** Start of Data shown **
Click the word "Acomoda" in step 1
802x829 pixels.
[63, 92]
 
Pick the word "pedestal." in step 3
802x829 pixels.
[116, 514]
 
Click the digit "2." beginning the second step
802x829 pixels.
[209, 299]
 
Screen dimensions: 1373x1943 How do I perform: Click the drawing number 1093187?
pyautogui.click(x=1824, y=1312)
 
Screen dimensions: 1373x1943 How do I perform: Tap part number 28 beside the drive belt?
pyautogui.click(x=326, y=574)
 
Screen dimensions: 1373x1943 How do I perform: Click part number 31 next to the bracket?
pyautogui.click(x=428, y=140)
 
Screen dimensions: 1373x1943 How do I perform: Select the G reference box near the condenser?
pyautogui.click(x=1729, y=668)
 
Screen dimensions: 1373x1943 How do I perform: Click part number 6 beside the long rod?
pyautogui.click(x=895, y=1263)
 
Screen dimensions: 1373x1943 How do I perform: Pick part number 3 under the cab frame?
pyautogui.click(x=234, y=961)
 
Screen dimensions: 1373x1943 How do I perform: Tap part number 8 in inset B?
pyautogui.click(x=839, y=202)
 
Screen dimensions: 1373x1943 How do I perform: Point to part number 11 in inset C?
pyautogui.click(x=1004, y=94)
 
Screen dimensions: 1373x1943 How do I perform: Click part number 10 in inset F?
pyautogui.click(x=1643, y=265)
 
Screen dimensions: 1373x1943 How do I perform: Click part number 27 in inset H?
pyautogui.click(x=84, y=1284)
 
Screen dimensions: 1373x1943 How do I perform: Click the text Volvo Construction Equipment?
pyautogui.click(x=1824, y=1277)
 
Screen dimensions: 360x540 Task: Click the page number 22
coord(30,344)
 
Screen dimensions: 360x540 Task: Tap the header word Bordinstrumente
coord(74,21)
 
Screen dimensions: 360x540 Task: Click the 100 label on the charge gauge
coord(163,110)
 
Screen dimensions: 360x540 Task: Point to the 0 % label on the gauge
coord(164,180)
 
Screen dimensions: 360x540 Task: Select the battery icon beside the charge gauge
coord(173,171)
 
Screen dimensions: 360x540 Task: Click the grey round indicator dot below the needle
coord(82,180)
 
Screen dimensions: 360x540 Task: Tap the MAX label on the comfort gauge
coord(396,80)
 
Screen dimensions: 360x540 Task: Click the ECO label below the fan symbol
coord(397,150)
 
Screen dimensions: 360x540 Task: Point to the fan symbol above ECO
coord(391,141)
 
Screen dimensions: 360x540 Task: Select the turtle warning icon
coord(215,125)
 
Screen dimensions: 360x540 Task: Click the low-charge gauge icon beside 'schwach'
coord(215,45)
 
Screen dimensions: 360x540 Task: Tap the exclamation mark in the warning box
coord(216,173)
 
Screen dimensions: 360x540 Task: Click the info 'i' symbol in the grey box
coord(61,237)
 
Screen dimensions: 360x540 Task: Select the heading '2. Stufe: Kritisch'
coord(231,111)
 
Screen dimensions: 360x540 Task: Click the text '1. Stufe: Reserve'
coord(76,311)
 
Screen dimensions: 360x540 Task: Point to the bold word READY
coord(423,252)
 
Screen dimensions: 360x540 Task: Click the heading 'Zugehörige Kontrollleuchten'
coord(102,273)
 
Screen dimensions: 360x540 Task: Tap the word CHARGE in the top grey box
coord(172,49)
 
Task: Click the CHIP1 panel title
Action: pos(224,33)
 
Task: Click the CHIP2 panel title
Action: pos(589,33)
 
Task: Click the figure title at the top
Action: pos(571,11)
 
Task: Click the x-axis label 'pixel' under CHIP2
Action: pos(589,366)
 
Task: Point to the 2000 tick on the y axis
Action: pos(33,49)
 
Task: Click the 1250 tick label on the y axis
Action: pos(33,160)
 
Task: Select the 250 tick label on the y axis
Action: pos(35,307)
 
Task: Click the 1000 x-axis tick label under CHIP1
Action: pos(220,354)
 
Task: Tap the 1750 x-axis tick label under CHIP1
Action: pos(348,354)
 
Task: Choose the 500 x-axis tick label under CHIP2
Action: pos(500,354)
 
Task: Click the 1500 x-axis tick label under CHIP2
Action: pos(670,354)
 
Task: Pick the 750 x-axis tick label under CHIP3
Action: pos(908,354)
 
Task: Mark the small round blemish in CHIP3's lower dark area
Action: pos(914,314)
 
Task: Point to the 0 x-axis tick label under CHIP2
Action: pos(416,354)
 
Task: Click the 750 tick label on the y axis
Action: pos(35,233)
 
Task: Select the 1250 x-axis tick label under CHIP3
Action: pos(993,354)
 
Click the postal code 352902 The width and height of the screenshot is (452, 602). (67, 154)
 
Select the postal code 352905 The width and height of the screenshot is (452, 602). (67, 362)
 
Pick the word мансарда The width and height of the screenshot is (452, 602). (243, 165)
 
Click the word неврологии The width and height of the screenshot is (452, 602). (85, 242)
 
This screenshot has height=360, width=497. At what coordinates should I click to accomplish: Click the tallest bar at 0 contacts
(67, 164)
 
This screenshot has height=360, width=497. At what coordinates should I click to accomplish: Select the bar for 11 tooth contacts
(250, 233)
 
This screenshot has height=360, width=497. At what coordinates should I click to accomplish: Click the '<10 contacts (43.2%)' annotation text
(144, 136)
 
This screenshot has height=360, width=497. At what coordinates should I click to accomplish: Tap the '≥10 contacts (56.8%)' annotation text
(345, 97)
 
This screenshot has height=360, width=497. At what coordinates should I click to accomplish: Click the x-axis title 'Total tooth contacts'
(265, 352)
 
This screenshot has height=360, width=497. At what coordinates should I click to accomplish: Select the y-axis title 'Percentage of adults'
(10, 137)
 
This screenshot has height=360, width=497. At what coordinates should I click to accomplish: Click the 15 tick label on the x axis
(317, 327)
** End of Data shown **
- _Goal_: Which lines of the material above contain the word "gauge"? Extract each of them, treating uppercase and lowercase as different.

- _Expected answer_:
Screen dimensions: 360x540 Task: Click the 100 label on the charge gauge
Screen dimensions: 360x540 Task: Point to the 0 % label on the gauge
Screen dimensions: 360x540 Task: Select the battery icon beside the charge gauge
Screen dimensions: 360x540 Task: Tap the MAX label on the comfort gauge
Screen dimensions: 360x540 Task: Click the low-charge gauge icon beside 'schwach'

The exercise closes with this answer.